Editorial: Change of streetscape and use of public spaces beckon for Kilkenny

Outdoor Seating and Accessories Scheme may be opportunity for a shift in thinking

Kilkenny People

Reporter:

Kilkenny People

Email:

editor@kilkennypeople.ie

Funding for outdoor dining i

File picture: Grants available for tourism and hospitality businesses 

The decision to maintain the city’s one-way system for the time being is a welcome one for pedestrians, who will hopefully be returning in greater numbers in the coming weeks as restrictions lift.

The system is not without its detractors, and concerns remain from some on John Street who feel that it has affected their footfall. As pointed out by the council, the system as it stands is not ultimately a traffic solution. Its primary function is to facilitate social distancing and allow people safely navigate the city in compliance with public health guidelines. It is not intended as a permanent measure, and there are alternatives in the event of agreeing a long term solution.

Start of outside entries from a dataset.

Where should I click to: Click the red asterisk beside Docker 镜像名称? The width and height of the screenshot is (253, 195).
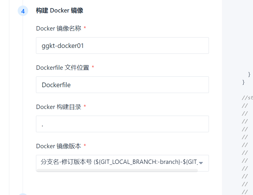pos(85,28)
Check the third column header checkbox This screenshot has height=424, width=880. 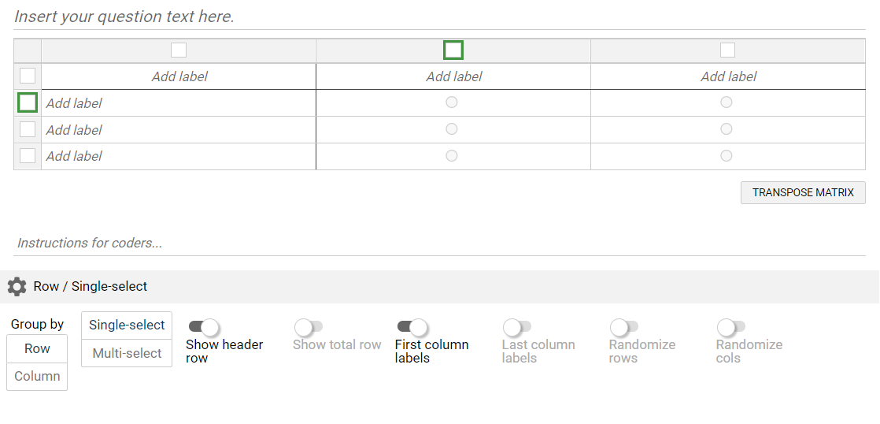coord(728,50)
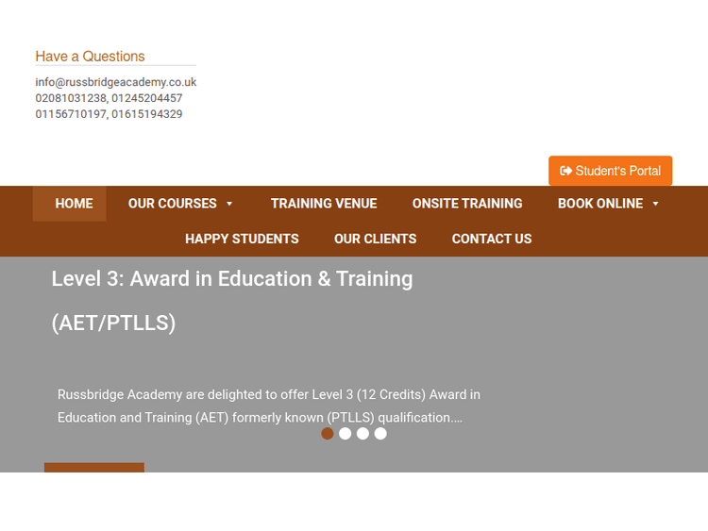Click the phone number 01245204457
This screenshot has height=531, width=708.
pyautogui.click(x=147, y=98)
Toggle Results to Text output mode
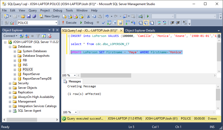The height and width of the screenshot is (130, 223). tap(141, 23)
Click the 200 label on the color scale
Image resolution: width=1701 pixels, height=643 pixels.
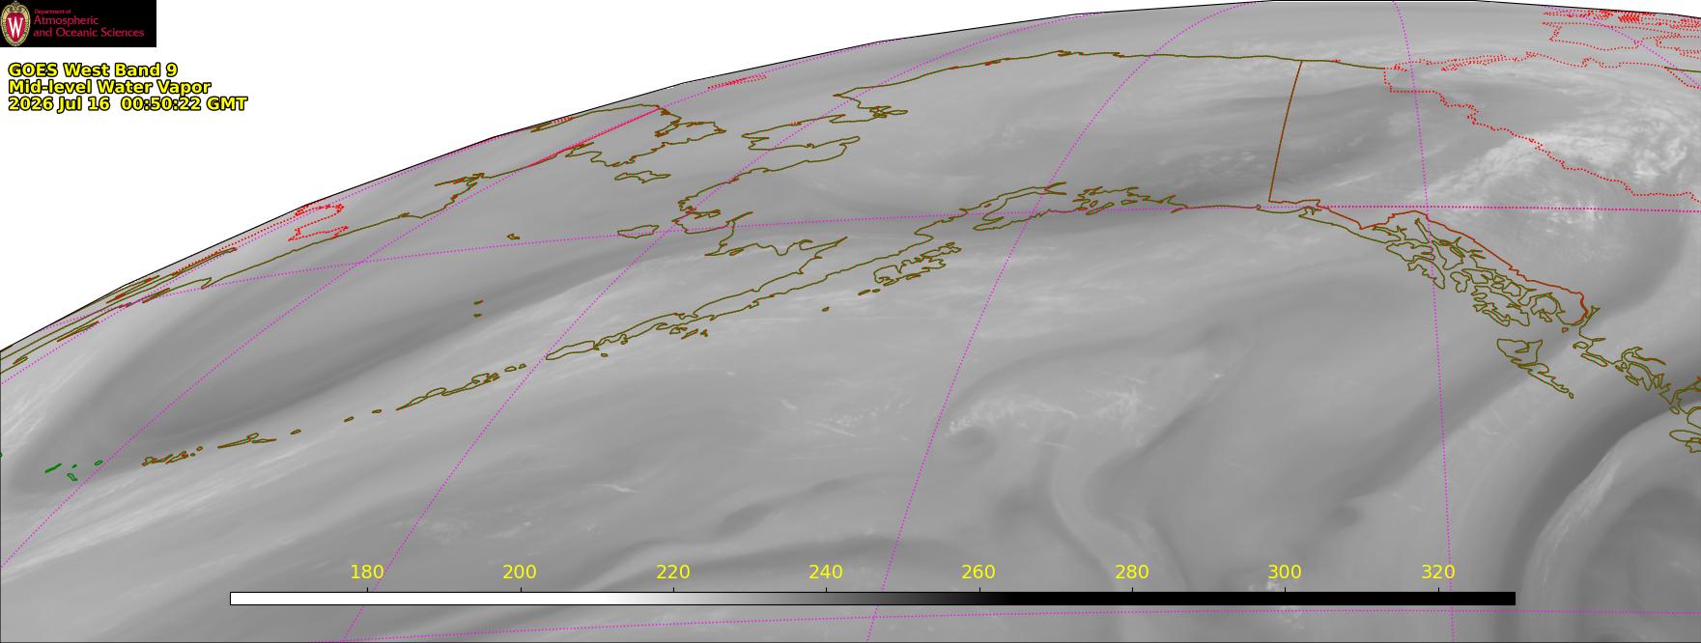pos(520,572)
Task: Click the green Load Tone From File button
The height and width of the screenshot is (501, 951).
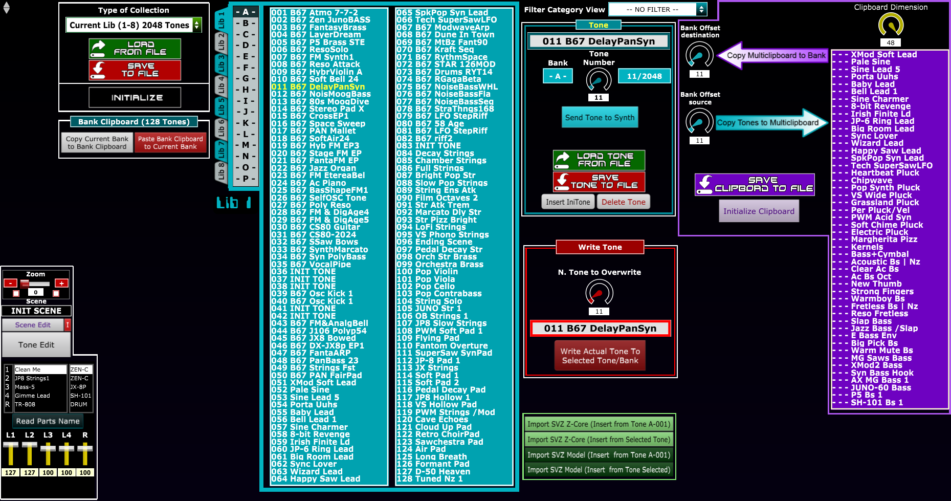Action: [599, 160]
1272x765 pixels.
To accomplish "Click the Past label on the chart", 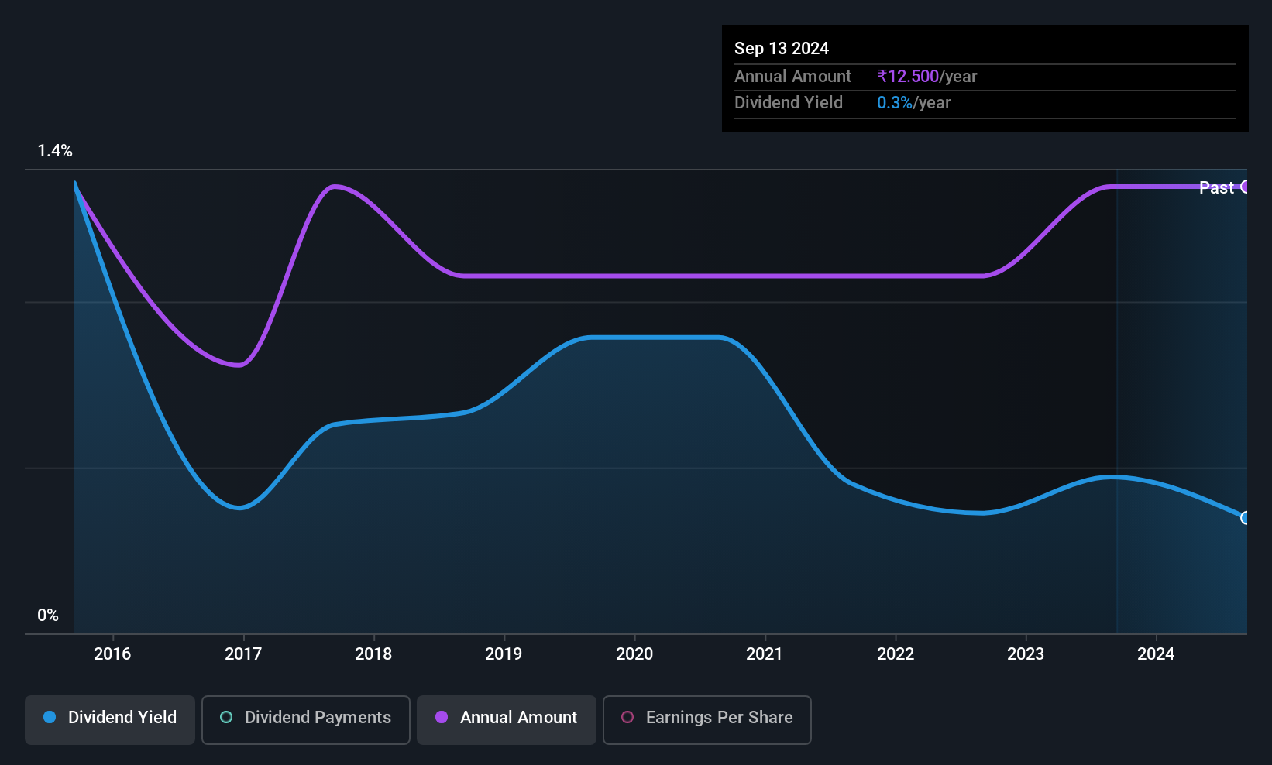I will point(1215,188).
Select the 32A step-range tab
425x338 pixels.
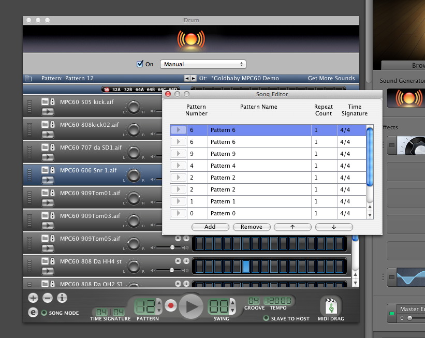click(116, 90)
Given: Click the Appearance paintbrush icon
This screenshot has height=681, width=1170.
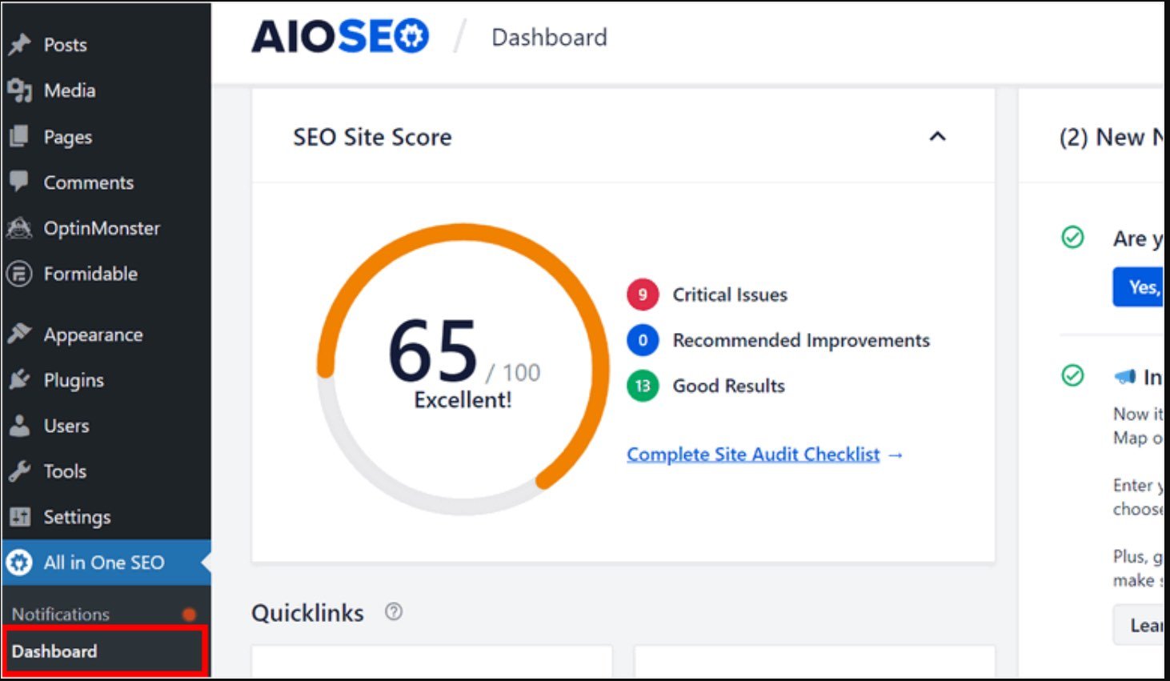Looking at the screenshot, I should point(20,334).
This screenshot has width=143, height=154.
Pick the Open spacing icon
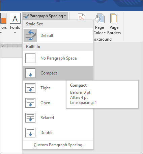tap(30, 103)
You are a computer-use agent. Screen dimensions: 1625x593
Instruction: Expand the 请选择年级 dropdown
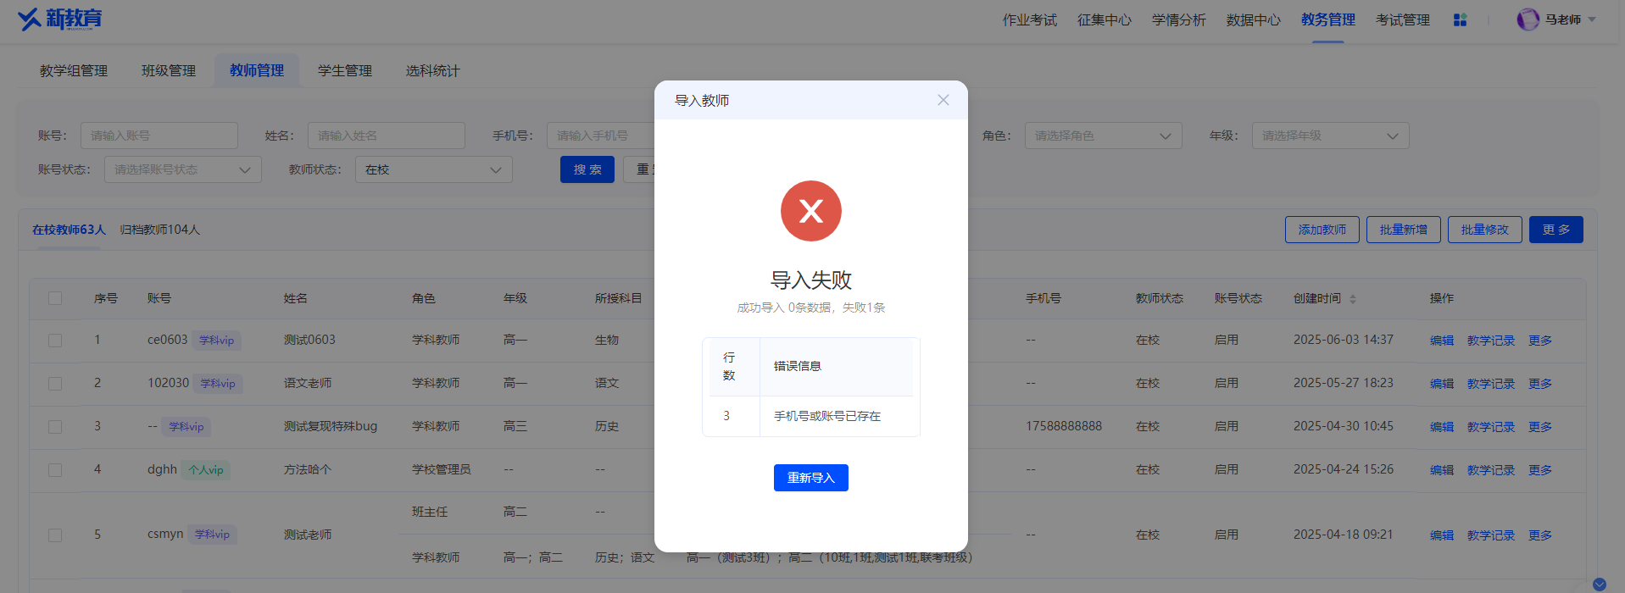click(x=1330, y=136)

Meanwhile, plans have been unveiled in other urban centres to go a step further and fully pedestrianise some streets. In Cork, pedestrianisation of 17 streets is under way, while Dublin is also weighing up several options.

Here, James’ Street and Kieran Street already close to vehicular traffic during certain hours, giving their space back to pedestrians. Could this be an option on any other smaller streets? Could pubs and cafés avail of space — say in the evenings — to put out some easily-moveable, lightweight tables and chairs when outdoor dining resumes?

Perhaps there is an opportunity as local businesses avail of the new Outdoor Seating and Accessories Scheme, officially opened by the council for applications this week. It would be fantastic to see such areas busy and vibrant, attracting an evening trade that all too often disappears once shops and other workplaces close for the day.

There are other things to be considered. For example, the Cork plan has caused some anxiety for people with disabilities, who are concerned access will be more difficult for them in certain areas if a vehicle cannot get in. An increase in street furniture also — be it chairs, sandwich boards — on already narrow streets can cause further headaches for those with mobility restrictions. There are no easy solutions.